● Exercise: Which lines make up the answer? Those from the line with "Screen dimensions: 768x629" through the end of the data; reproduce them exactly.
--------------------------------------------------
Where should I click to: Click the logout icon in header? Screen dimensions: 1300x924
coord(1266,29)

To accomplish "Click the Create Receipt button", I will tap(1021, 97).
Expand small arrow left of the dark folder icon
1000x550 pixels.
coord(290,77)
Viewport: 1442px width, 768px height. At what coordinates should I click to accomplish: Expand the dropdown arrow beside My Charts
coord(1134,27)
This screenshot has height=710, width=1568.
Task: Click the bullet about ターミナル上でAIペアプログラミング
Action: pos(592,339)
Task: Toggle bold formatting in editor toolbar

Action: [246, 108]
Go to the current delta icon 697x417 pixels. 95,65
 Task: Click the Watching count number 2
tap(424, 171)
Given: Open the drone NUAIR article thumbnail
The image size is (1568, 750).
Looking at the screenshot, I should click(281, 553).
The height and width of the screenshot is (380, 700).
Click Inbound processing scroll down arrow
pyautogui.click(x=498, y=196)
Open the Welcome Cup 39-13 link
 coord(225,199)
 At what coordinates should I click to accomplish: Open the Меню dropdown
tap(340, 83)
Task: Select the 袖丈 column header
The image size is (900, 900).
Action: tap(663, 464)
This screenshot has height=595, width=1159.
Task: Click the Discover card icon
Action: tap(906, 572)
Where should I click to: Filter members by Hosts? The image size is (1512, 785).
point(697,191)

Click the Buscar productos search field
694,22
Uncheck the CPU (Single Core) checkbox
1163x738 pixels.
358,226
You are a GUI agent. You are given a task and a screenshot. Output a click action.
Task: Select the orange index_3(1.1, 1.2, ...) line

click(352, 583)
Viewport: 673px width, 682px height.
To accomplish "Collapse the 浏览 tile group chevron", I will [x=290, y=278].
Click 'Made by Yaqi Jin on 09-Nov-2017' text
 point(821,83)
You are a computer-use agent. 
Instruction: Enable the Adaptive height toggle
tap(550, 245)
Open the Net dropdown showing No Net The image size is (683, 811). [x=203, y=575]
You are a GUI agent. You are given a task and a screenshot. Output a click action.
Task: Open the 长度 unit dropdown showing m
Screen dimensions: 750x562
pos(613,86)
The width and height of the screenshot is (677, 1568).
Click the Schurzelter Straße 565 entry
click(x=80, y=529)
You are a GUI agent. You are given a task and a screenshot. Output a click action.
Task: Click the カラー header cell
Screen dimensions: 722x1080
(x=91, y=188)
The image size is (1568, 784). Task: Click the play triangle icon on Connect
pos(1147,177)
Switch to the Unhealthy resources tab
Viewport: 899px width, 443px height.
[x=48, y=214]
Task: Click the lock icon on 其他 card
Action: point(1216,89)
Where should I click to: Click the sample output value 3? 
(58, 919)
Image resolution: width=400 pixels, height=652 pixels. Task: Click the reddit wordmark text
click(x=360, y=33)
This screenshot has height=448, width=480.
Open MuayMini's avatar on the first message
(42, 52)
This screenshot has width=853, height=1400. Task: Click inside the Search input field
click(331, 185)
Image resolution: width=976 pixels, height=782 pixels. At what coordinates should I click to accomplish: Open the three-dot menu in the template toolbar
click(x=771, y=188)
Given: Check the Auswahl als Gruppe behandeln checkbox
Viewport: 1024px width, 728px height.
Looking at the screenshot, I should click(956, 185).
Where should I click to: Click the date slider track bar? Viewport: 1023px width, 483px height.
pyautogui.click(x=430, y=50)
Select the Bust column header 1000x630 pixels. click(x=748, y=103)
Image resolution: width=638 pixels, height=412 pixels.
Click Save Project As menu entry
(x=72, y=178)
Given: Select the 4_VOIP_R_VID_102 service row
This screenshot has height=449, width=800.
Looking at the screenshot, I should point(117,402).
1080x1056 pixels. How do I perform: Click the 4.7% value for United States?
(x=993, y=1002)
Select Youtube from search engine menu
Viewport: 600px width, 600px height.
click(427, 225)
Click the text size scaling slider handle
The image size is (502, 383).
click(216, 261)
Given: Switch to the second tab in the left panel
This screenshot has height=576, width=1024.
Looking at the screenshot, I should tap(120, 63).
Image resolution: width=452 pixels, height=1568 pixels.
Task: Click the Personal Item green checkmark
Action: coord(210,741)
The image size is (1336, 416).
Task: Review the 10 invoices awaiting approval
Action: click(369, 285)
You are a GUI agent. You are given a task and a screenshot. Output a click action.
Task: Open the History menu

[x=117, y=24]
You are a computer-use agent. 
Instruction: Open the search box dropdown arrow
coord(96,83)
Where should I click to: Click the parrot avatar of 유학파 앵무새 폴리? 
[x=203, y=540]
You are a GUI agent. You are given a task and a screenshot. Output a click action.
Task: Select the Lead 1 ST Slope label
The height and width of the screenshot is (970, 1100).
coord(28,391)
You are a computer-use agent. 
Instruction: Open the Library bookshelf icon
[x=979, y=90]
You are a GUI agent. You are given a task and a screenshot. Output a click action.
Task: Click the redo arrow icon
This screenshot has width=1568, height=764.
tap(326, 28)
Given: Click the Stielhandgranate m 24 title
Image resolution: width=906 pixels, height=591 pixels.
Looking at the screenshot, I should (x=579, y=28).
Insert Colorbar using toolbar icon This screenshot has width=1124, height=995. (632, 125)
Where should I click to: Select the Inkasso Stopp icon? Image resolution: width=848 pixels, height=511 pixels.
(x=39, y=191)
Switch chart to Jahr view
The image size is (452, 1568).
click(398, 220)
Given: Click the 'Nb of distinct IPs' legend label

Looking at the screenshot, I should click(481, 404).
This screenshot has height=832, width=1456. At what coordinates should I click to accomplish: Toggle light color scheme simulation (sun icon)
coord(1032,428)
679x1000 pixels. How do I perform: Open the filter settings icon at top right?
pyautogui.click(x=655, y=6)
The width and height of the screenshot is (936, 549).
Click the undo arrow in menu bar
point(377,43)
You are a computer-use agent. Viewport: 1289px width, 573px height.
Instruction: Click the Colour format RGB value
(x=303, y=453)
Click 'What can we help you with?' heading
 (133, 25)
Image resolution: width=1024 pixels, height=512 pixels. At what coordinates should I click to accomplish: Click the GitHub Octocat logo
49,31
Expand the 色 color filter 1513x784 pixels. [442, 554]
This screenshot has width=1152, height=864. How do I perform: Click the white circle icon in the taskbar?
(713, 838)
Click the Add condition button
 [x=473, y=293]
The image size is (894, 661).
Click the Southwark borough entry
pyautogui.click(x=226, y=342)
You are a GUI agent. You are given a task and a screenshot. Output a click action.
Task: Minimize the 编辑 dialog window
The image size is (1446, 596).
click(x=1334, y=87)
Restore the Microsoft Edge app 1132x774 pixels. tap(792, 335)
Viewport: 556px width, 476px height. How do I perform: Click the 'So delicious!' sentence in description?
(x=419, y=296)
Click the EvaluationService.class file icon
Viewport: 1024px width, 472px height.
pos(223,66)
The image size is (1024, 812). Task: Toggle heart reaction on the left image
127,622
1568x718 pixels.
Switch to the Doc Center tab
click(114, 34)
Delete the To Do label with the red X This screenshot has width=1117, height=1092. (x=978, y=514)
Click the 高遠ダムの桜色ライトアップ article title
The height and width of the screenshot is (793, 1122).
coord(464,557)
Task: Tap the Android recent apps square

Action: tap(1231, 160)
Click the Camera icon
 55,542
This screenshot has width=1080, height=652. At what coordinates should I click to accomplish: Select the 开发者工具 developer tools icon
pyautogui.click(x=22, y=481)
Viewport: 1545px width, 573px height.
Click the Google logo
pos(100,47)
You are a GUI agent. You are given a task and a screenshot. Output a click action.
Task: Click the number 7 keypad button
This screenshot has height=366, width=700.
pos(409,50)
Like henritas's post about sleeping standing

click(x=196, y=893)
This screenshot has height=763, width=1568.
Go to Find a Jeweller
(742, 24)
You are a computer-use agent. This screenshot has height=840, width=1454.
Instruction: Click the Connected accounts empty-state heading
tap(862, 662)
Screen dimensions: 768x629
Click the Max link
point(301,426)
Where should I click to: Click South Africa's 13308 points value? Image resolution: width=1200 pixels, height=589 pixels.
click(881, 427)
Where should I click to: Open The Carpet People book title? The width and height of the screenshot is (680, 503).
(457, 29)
--------------------------------------------------
● Task output:
Screen dimensions: 768x629
Click the Max link
point(301,426)
Where should I click to: Click South Africa's 13308 points value? Image resolution: width=1200 pixels, height=589 pixels.
click(881, 427)
Where should I click to: Open The Carpet People book title? The width and height of the screenshot is (680, 503).
(457, 29)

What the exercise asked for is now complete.